The rampant rise of Luxembourg property prices is partly down to an overvaluation, an economist at the BCL, Luxembourg’s central bank, has said.
In a report published on 13.02.2018, Sara Ferreira Filipe found that high residential real estate prices have led to an expansion of mortage credit, “which in turn triggers a further price increase”.
This, coupled with a limited supply and high demand from positive migration, “only partly explains the price dynamics of the residential real estate market in Luxembourg,” she wrote.
The tipping point was a “moderate but continued overvaluation of property prices”. Ferreira Filipe estimated the overvaluation at on average 6.85% since the start of 2012, but says the trend decreased over the last few quarters.
The economist further says that a correction of this overvaluation has been slower in Luxembourg than in other countries “at an average rate of 2.2% of the overvaluation each quarter.”

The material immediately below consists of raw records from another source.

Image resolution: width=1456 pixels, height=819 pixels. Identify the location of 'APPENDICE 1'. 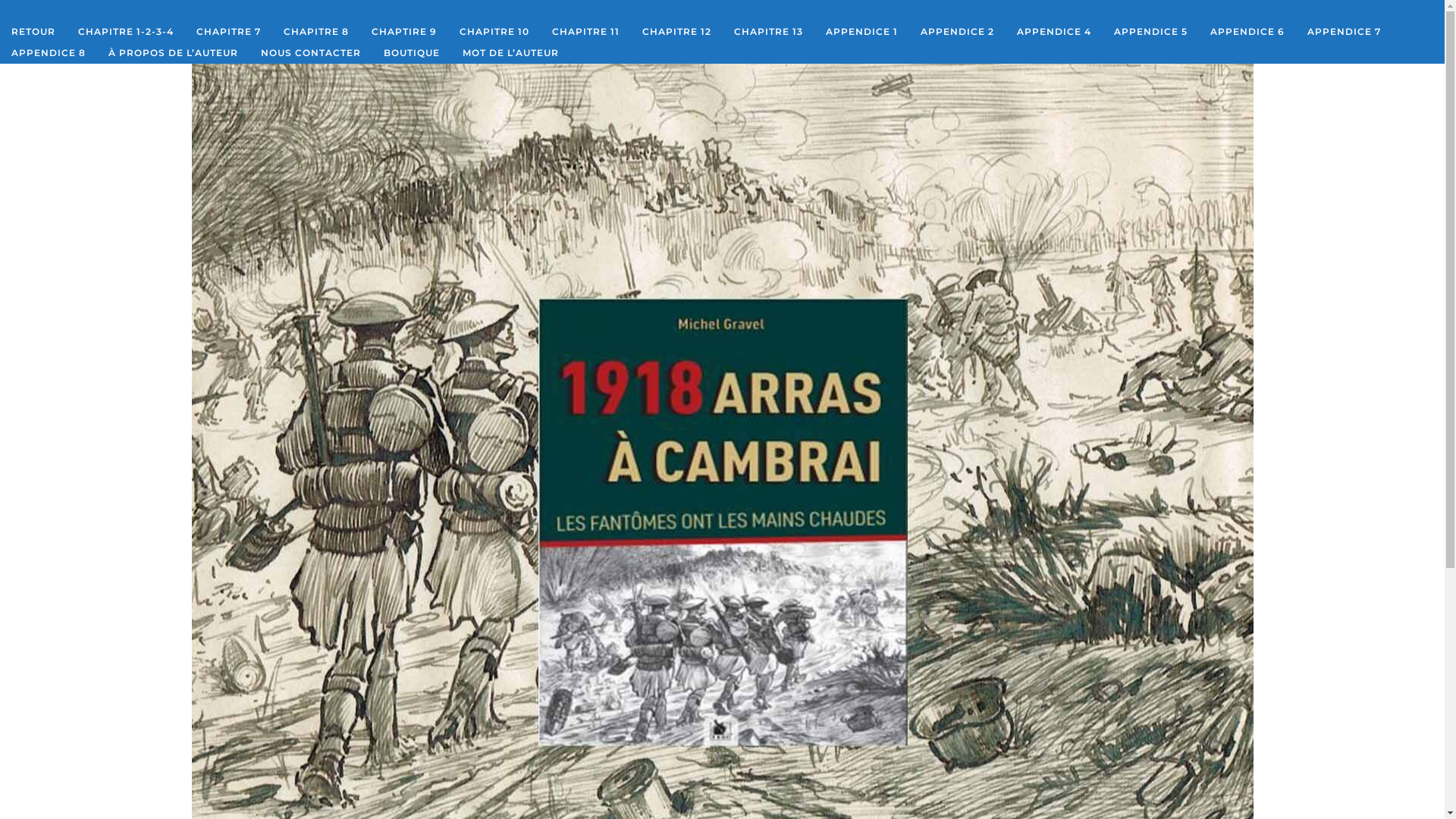
(861, 32).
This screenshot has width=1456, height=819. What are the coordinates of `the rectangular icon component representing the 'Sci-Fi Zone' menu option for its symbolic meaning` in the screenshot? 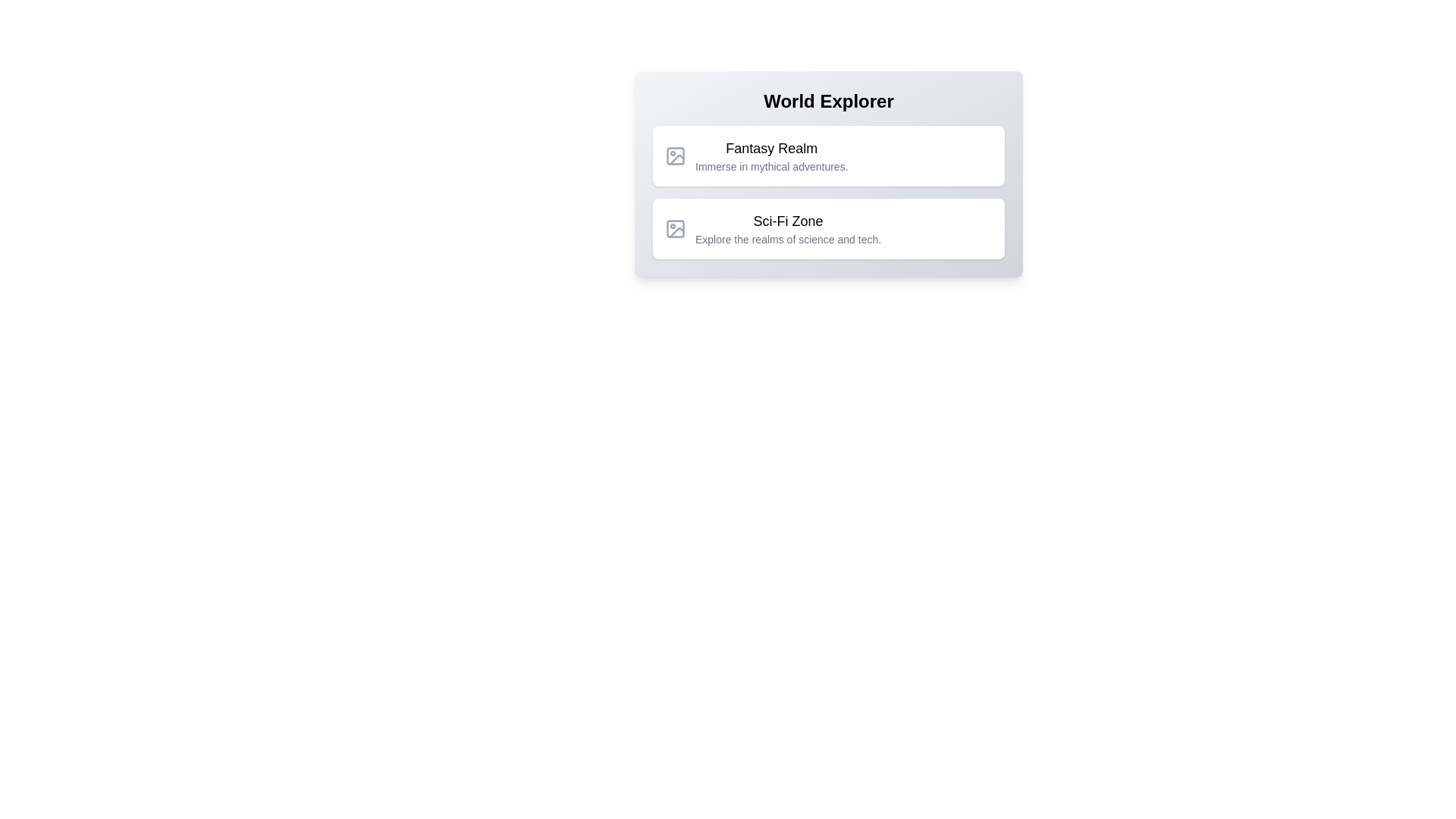 It's located at (675, 228).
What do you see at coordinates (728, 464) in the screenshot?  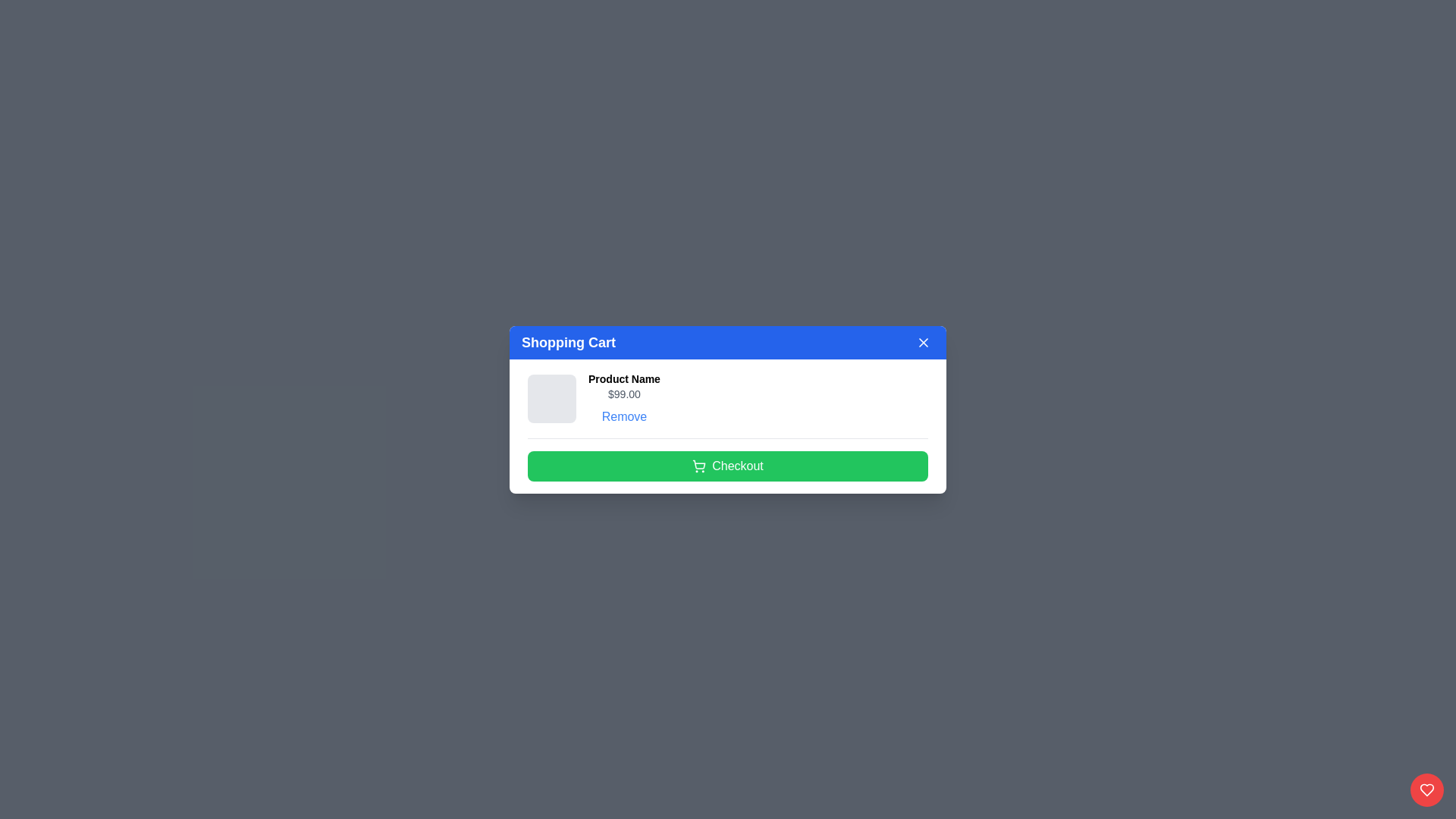 I see `the checkout button located at the bottom of the shopping cart modal` at bounding box center [728, 464].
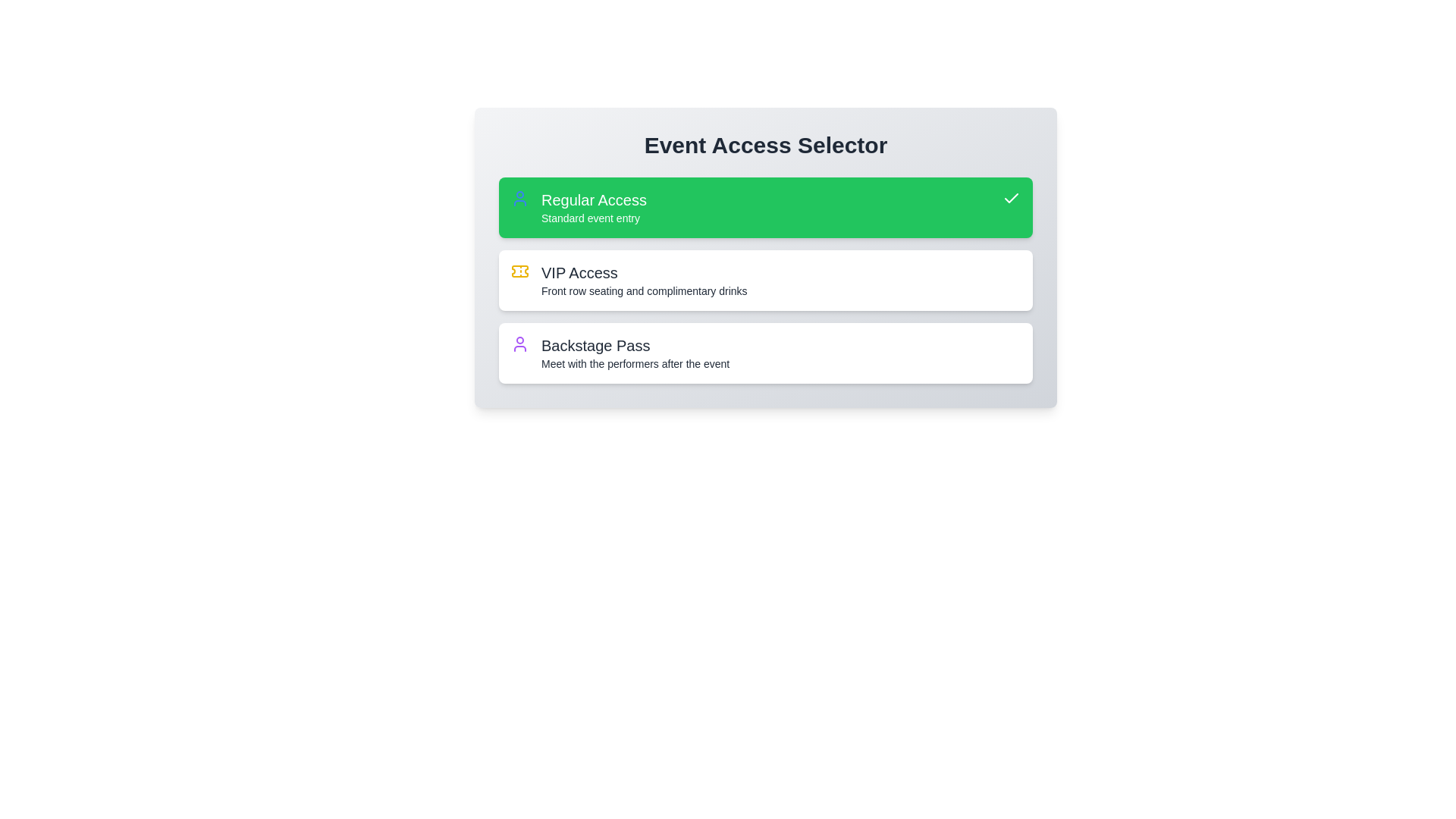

This, she states, means it will take 31.5 quarters (7.8 years) to reset half of the deviation from the fundamental value.
“In comparison correcting the deviation of mortgage credit from its own fundamentals takes only about a quarter,” the economist wrote, adding: “In sum, the results suggest that an imbalance in the mortgage market is corrected faster than in the real estate market.”
Residential real estate prices rose by 40% in Luxembourg from 2006 to 2016. Latest figures on house prices in Luxemborg
recorded a 4.9% increase from the third trimester of 2016 to the third trimester of 2017. A joint report from Statec and Liser found that the average price of a family house reached €649,425, an existing flat €5,002/sqm (+4.7%) and a new flat €6,316/sqm (+6.1%).